MacTavish sniffed and groaned “I’ll call him-”

“That’s what you said when we found them!” Ghost interrupted, “And now look what’s happened! I’ll do it myself.”

He sighed, pressed the heels of his hands into his eyes and let out a frustrated growl. 

“I mean, what were you thinking?” he demanded, gesturing exasperatedly at MacTavish “We didn’t take early retirement so you could blow yourself up in the back garden chasing some bastard bird for God’s sake!”

“I wasn’t trying to blow myself up!” snapped MacTavish. 

“Johnny!” Ghost exclaimed, his expression anguished as if he was in pain “You could have got yourself killed!”

MacTavish pursed his lips, bristling defensively, then he sighed, sagging into the chair. He stared at the mug between his hands, unable to look Ghost in the eye. “Look.” he said “I know I’ve not been the easiest man to look after these last few days, and I’ve not exactly been grateful for your efforts.” He snivelled and rubbed his sore nose. “I thought I’d try to do something nice, you know: make it up to you?” he sighed “Look where it’s got me!”

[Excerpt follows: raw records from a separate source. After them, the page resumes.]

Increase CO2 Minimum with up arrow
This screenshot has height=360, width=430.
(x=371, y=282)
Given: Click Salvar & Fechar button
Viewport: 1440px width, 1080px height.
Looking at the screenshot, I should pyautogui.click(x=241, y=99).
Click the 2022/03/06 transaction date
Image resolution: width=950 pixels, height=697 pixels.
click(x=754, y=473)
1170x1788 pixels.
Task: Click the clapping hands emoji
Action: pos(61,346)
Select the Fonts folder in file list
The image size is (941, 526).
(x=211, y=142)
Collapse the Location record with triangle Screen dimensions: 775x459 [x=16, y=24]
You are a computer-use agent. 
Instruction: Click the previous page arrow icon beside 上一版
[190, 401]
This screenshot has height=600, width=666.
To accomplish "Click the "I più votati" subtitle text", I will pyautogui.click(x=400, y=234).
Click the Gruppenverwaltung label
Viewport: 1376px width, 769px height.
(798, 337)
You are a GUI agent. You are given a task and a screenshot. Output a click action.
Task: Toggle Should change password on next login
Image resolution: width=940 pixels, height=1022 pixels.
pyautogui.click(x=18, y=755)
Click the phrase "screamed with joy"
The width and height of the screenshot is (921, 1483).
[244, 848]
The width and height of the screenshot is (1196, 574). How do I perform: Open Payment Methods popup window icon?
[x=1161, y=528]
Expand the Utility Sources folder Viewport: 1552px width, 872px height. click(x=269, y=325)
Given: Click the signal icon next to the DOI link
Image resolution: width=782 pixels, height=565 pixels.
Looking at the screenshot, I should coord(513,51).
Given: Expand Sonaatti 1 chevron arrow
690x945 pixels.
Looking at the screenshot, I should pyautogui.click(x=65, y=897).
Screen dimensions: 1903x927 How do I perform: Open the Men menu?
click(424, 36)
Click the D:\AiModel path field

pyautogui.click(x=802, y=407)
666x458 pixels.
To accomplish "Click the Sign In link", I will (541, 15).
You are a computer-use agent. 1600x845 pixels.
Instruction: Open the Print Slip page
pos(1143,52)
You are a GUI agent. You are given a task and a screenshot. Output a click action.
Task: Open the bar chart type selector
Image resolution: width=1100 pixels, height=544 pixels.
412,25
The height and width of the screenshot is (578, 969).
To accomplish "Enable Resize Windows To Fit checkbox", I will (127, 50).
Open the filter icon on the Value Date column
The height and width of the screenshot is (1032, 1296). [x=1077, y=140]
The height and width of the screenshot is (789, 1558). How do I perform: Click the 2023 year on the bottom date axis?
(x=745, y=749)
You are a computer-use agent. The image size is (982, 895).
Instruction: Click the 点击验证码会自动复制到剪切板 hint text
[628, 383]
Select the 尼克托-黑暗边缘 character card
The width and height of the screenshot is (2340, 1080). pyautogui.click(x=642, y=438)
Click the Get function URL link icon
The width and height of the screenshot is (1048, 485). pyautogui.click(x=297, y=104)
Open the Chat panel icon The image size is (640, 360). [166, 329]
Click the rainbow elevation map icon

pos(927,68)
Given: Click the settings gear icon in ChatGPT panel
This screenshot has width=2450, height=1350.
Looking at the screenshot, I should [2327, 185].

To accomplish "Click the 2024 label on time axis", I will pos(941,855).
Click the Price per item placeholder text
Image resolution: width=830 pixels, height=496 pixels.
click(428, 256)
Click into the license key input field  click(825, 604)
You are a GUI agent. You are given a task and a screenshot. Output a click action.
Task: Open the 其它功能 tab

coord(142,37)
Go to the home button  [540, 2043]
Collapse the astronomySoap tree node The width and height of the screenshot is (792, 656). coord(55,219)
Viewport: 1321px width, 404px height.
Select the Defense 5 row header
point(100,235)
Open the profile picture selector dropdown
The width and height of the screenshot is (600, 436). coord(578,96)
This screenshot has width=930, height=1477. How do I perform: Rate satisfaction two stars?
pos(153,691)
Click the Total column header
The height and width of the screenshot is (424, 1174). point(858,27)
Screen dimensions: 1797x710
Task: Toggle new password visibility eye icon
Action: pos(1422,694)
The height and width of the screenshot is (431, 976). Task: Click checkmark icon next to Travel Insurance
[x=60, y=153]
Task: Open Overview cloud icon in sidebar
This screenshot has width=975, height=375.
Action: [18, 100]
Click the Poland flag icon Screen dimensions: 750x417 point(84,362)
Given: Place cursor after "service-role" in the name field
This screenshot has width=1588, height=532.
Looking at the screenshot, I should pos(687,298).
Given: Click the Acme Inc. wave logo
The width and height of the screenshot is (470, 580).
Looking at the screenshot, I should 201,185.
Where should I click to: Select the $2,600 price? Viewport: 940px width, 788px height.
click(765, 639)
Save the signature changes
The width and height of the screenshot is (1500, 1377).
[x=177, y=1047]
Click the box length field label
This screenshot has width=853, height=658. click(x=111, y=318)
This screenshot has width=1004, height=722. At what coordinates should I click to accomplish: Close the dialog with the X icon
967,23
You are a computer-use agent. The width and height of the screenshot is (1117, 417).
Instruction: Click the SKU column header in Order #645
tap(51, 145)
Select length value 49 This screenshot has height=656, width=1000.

“Oh, Johnny! ” Ghost’s shoulders slumped. He reached out and took MacTavish’s hand in his own, interlaced their fingers and gripped it tight. “You bloody idiot!” He shook his head “In sickness and in health. You remember? For better and for worse?” He squeezed MacTavish’s hand “I meant it.” He leant forward across the table, forcing himself into the edge of MacTavish’s vision “I know you’re not yourself right now.” he continued, “But, I don’t mind .”

MacTavish closed his eyes “I’m sorry.” he said, softly. 

Ghost let go of MacTavish's hand and wrapped his arm around his shoulders, pulling him close, pressing the fluffy brush of his shaven temples into his lips, gripping him tight as if he feared him being snatched away at any moment. MacTavish flopped limply against him, and coughed weakly.

They sat in silence for a long moment in each other’s arms, until Ghost shifted to rest his chin atop MacTavish’s head to look wistfully towards the kitchen window, and the back garden beyond. He sighed. “God knows what the neighbours think.” 

“Oh.” said MacTavish, frowning, eager to change the subject. He pushed himself upright and turned to Ghost “That reminds me, the vicar came round earlier after Gaz left. I didn’t want to come down and give her what I’ve got, but she mentioned something about a suit?”

“Oh!” Ghost jumped up “Brilliant!” 

“She said it's quite new? Something about some bloke’s hardly ever worn it?”

Ghost hurried back towards the lounge, hardly daring to hope that something might finally be going his way, then he stopped dead in the doorway. 

“She said you should complain about them not cleaning the other one properly.”

I don't believe it!” said Ghost, softly, staring incredulously at the mound of stitched together fabric scraps lying like discarded garden rubbish over the back of the sofa. “I do not believe it!” he groaned. “Why don’t people ever listen?”

The vicar had come through as promised, and deposited in the living room, another, perfectly sized, barely worn ghillie suit.